Nauczeni doświadczeniami ostatniej dekady mamy prawo do nieufności wobec wszelkich akcji militarnych, które uzasadniane są prawami człowieka i wspieraniem demokracji. Najbardziej oburzający był tu atak na Irak. USA i ich sojusznicy, w tym niestety Polska, rozpoczęli inwazję, posługując się demokratyczną frazeologią i spreparowanymi dowodami na posiadanie przez reżim Saddama Husajna broni atomowej. Skutkiem tej interwencji było ponad 100 tys. ofiar, chaos w kraju i wzrastająca nienawiść do Zachodu w świecie arabskim. Kiedy przypominam sobie słowa polskich polityków o niewystarczających korzyściach materialnych, jakie nasz kraj uzyskuje z tej wojny, jeszcze dziś robi mi się niedobrze. Demokracja i prawa człowieka wydawały się już beznadziejnie zmiksowane z imperializmem i brudnymi interesami.
Ale stało się coś bez precedensu. Wartościom, które Zachód podeptał, godność przywróciła arabska ulica. Wydarzenia z Tunezji, Egiptu i innych krajów arabskich sprawiły, że sprzeciw wobec dyktatur i żądanie demokracji odzyskały świeżość, na jaką zasługują. Co więcej, Arabowie podważyli rozpowszechnione na Zachodzie – a już w Polsce wszechobecne – przekonanie, że demokracja to typowo zachodni produkt.

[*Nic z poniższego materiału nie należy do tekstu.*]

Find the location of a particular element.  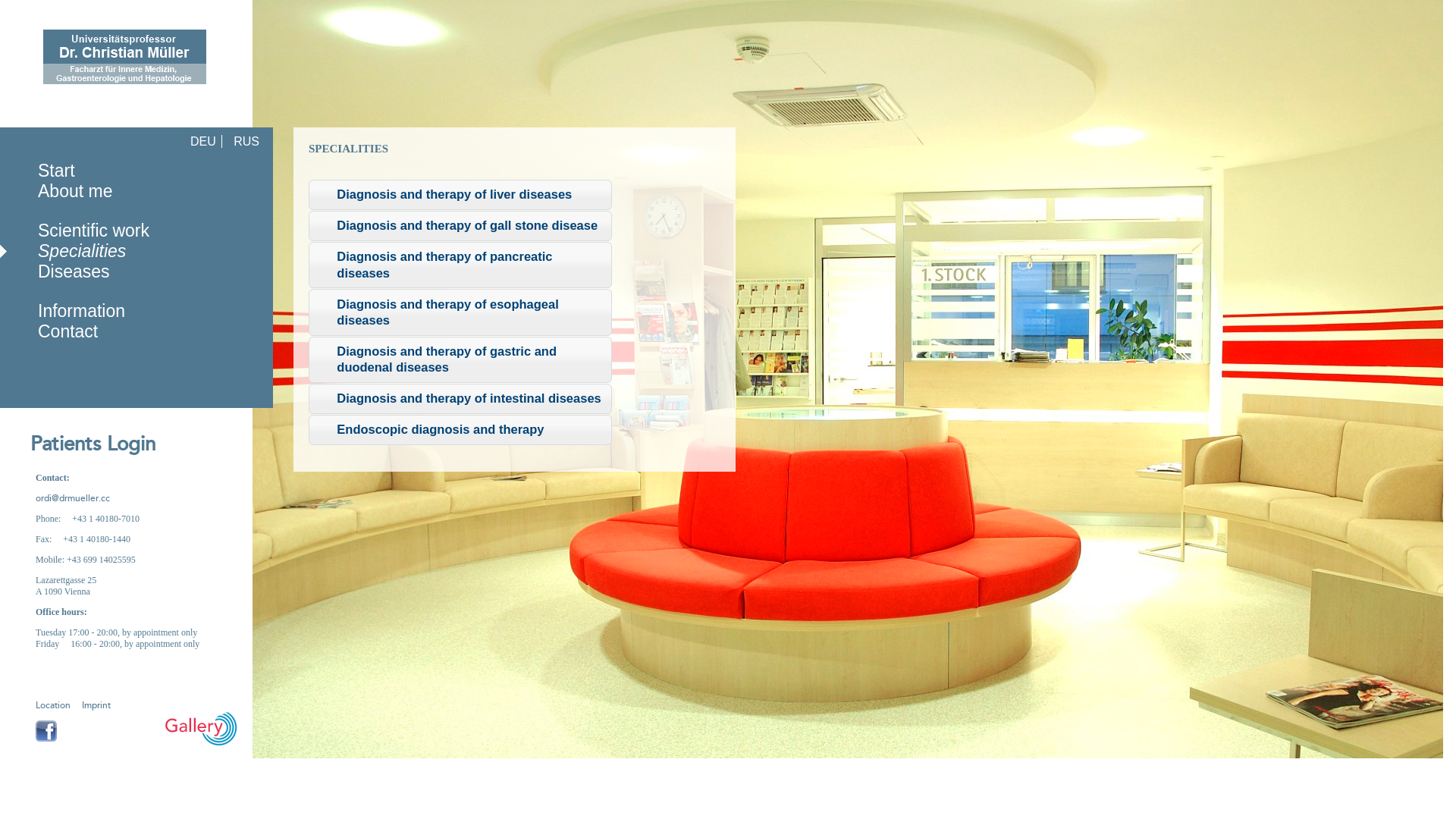

'Diagnosis and therapy of pancreatic diseases' is located at coordinates (459, 264).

Z tego, że nie mamy patentu na demokracje i z pewnością nie mamy prawa pouczać o niej innych, nie może jednak wynikać, że powinniśmy siedzieć teraz cicho i pokutować za dawne grzechy.
Odpowiednie granice
Libię, tak jak inne kraje arabskie, ogarnęła fala demokratyzacji, ale szybko mogliśmy się przekonać, że nie wszędzie musi realizować się ten sam scenariusz co w Egipcie. Po początkowej dezorganizacji siły Muammara Kaddafiego odzyskały zdolność działania i szybko rozpoczęły skuteczną rozprawę z buntownikami. W pierwszych tygodniach marca było już wiadomo, że bez wsparcia z zewnątrz siły rebeliantów zostaną brutalnie spacyfikowane. To, że nie oglądamy w telewizji kolejnego pokazu bezradności wspólnoty międzynarodowej, jest efektem współdziałania między światem arabskim i krajami Zachodu przy zachowaniu procedur ONZ.